While this year’s Six Nations Rugby tournament may be rather quieter than usual thanks to the ongoing restrictions related to the COVID-19 pandemic, St David’s Day is always an occasion when ideas about Welsh musicality get repeated. The sporting crowd is one of the key pillars supporting the idea of Wales as the ‘land of song’, and, a global pandemic notwithstanding, remains a vibrant tradition while the influence of other historically significant institutions such as nonconformist chapels and male voice choirs have waned somewhat.
Three Open University Music academics, Emeritus Professor Trevor Herbert and Drs Helen Barlow and Martin Clarke are currently co-editing The Cambridge History of Welsh Music, which will be the first major academic study of Welsh music history. Drawing together the work of twelve leading scholars, it will examine Welsh music and musical life from the earliest medieval sources through to the ‘Cool Cymru’ phenomenon and twenty-first-century Wales’ reputation as a centre for creative media production.
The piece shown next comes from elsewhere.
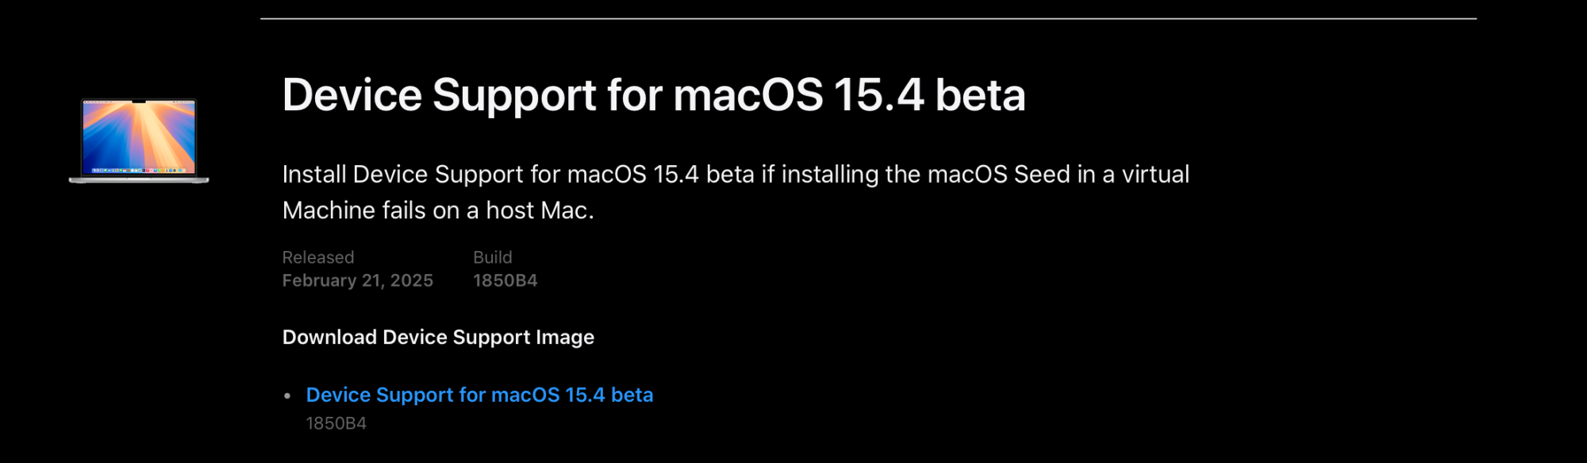The image size is (1587, 463).
Task: Click the word "beta" in the large heading
Action: (980, 95)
Helen Barlow and Martin Clarke are co-authoring a chapter that examines the role of the crowd in perceptions of Welsh musical identity. It traces the origins of singing the Welsh national anthem at rugby internationals back to the famous 1905 victory over the touring All Blacks as well as exploring more recent practice, including consideration of the ways in which social media was used to encourage the singing of Welsh football supporters at the Euro 2016 championships. It highlights the influence of Wales’ religious heritage, the symbolic importance of the Welsh language, and the ways in which Welsh institutions have sought to perpetuate the tradition.
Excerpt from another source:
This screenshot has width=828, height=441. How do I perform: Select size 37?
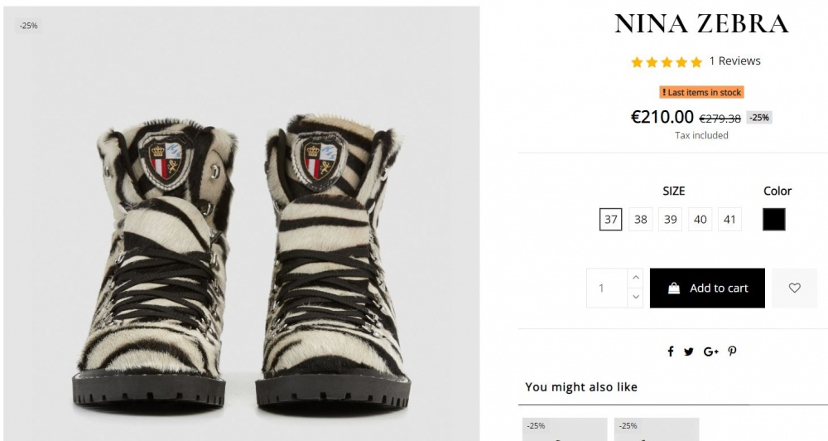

The rich history of congregational singing in Welsh nonconformist chapels dates from the eighteenth century and was a central part of the many religious revivals that took place in the country, most famously in 1904-05. The repertoire of the rugby and football crowds still draws on this heritage, through hymns such as ‘Guide me, O thou great Jehovah’ (‘Bread of heaven’) and ‘Calon Lân’.
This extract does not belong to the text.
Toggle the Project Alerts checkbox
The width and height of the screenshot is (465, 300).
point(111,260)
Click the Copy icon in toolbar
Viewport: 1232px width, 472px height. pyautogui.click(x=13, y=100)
While many Welsh chapels have closed in recent decades, the stadium still provides a setting for Welsh crowds to connect themselves to that musical heritage through their passionate singing. Similarly, while only around 30% of the country’s population is Welsh speaking, the use of the Welsh language in the national anthem and popular hymns such as ‘Calon Lân’ is of central importance. At once, it serves as a marker of distinctiveness, most obviously against Wales’ nearest neighbours in England, but also as a way of expressing affinity with Welsh history and heritage – ensuring that the ‘heniaith y Cymry’ (‘the old language of the Welsh people'), as the anthem puts it, will prevail.
Musicality remains a central element of ideas about Welsh identity both within and beyond Wales. The singing of the crowd is one of the most recognisable expressions of this, yet it is also a practice that shows how Welsh history and heritage have been adapted and reimagined to suit contemporary contexts.